Member of the Eastern Cape Provincial Legislature
- In office 6 May 2009 – 30 April 2023

Personal details
- Born: 15 May 1956 (age 69) Port Elizabeth, Cape Province, Union of South Africa
- Party: Democratic Alliance (2000–2023)
- Spouse: Charmaine (died 2017)
- Children: 2
- Education: Paterson High School
- Alma mater: University of the Western Cape (BSc)
- Profession: Educator Politician

= Edmund van Vuuren =

Retired South African politician and educator

Peter Edmund van Vuuren (born 15 May 1956) is a retired South African politician and educator who served as a Democratic Alliance member of the Eastern Cape Provincial Legislature from 2009 until 2023.
==Early life and education==
Van Vuuren was born on 15 May 1956 in Port Elizabeth. He matriculated from Paterson High School in 1973 and obtained a Bachelor of Science and Higher Diploma in Education from the University of the Western Cape in 1979.
==Teaching career==
Van Vuuren started his teaching career as a mathematics teacher responsible for teaching matriculants at Chapman Secondary School in Port Elizabeth. He was appointed principal of Hillside High School in 1992 and served in this position until his election to the Eastern Cape Provincial Legislature in 2009.
==Political career==
Van Vuuren became a member of the Democratic Alliance in 2000. In 2006, he was elected a DA councillor of Nelson Mandela Bay. During his tenure on the city council, he served on the budget and treasury committee.

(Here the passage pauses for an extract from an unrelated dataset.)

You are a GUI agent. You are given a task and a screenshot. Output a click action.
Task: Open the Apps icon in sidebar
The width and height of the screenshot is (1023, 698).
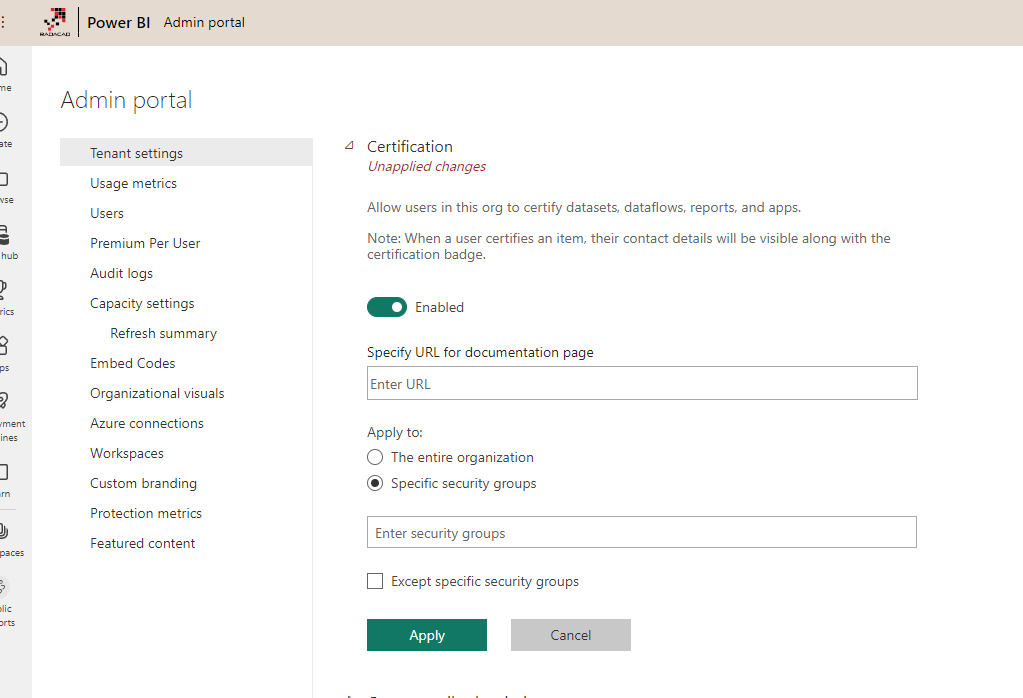(x=4, y=346)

Van Vuuren successfully stood for election to the Eastern Cape Provincial Legislature as a DA representative in 2009. He was subsequently re-elected twice, in 2014 and in 2019.

On 3 May 2023, HeraldLIVE reported that Van Vuuren had resigned from the provincial legislature and retired from active politics on 30 April 2023 after notifying the DA several weeks ago about his intentions. Van Vuuren said that his children had encouraged him to resign because of a medical problem that affects his neck.
==Personal life==
Van Vuuren's wfie, Charmaine, died in early 2017. He had two children with her.